Le pape Léon XIV avait choisi la Turquie comme première étape de son premier voyage apostolique international. Il mettait ainsi en lumière l’unité des communautés chrétiennes qui y vivaient – Arméniens, Syriens, Chaldéens et fidèles de rite latin – ainsi que le 1700e anniversaire du concile de Nicée, premier concile œcuménique de l’Église chrétienne.
Pour la communauté catholique de Turquie, l’une des plus petites au monde, le choix du pape fut profondément émouvant. C’est ici, à Antioche, que les disciples de Jésus furent appelés pour la première fois « chrétiens », et c’est de là que saint Paul entreprit plusieurs de ses voyages apostoliques. La visite du pape fut accueillie avec une grande joie et comme un signe de proximité avec une petite mais dynamique communauté chrétienne, vivant en relation œcuménique avec d’autres Églises chrétiennes du pays. Une communauté dont la vie peut parfois sembler fragile ou négligée se trouva, en cet instant, sous le regard du monde entier.
Ce fut un véritable privilège et un honneur pour moi d’être parmi les invitées à la cathédrale du Saint-Esprit, où le pape a rencontré, le 28 novembre 2025, des évêques, des prêtres, des personnes consacrées et d’autres personnes œuvrant dans les paroisses. La cathédrale, pleine à craquer de fidèles attendant en silence et prière, s’est soudain emplie de joie.
Des chants joyeux et des cris spontanés de « Vivat Papa ! » ont résonné à l’intérieur et se sont répandus sur la place, où des jeunes et des familles s’étaient rassemblés. La joie semblait infinie.

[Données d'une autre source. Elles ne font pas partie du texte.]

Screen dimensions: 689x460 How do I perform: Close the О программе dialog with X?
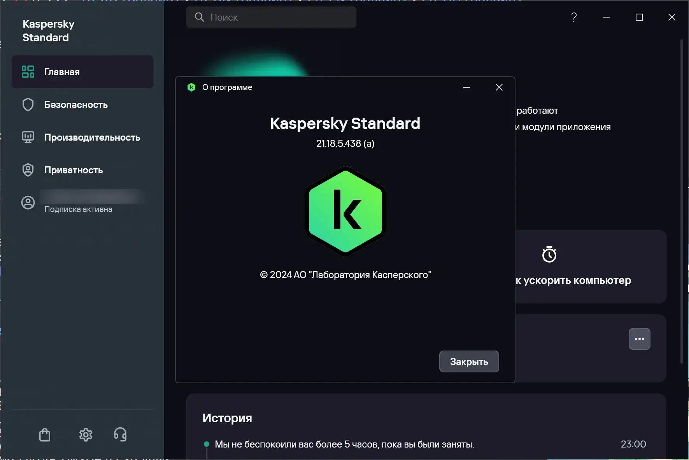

Le pape se déplaçait lentement de banc en banc, saluant toutes les personnes à sa portée. Lorsqu’il arriva à notre place, sœur Monique, sœur Jackie et moi avons eu la grâce de le saluer personnellement au sein de cette communauté liturgique.

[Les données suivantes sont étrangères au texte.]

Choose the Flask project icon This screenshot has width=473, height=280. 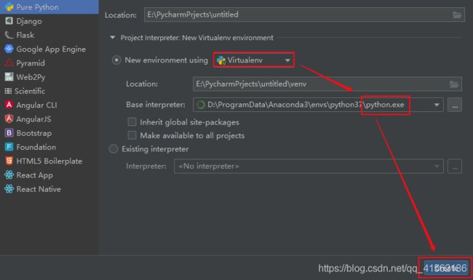coord(9,35)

Lorsque l’enthousiasme de l’accueil se fut quelque peu apaisé, le pape a dirigé la prière et prononcé son homélie. Il a évoqué le patriarche œcuménique de Constantinople, Bartholomée Ier, soulignant que « le Patriarcat œcuménique demeure un point de repère tant pour ses fidèles grecs que pour les membres des autres confessions orthodoxes ». Il a également insisté sur l’importance de l’accompagnement pastoral de nombreux réfugiés et migrants résidant en Turquie. Après sa rencontre avec le clergé, il s’est rendu dans une maison de retraite gérée par les Petites Sœurs des Pauvres.
Plus tard dans l’après-midi, à la délégation apostolique d’Istanbul, il rencontra le nouveau grand rabbin de Turquie, David Sevi, et les personnes qui l’accompagnaient. Lors de leur échange, il fut souligné que la visite papale devait être un signe clair de paix et de soutien pour toutes les communautés religieuses du pays.

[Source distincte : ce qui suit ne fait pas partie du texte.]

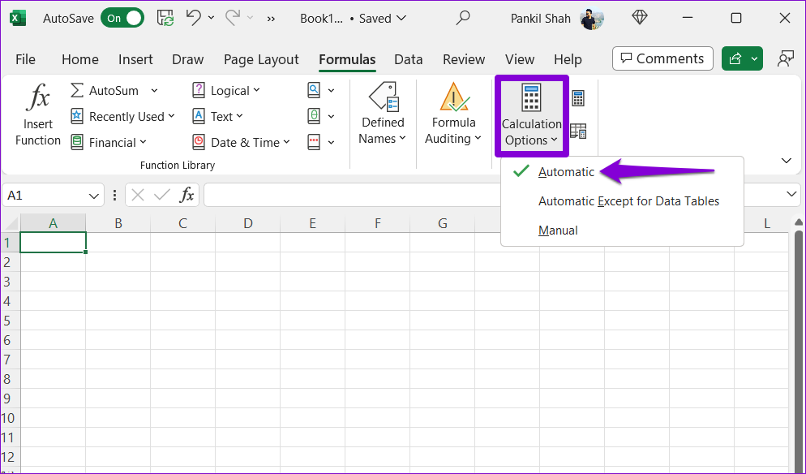Turn off the AutoSave toggle
Screen dimensions: 806x474
pyautogui.click(x=122, y=17)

Ces rencontres, tout au long de la journée, furent largement suivies dans le monde entier. Elles fortifièrent et encouragèrent surtout ceux qui vivent leur foi chrétienne au sein d’une minorité religieuse et qui continuent de chérir la foi vivante transmise par les Apôtres – une foi dont je suis si souvent témoin personnellement.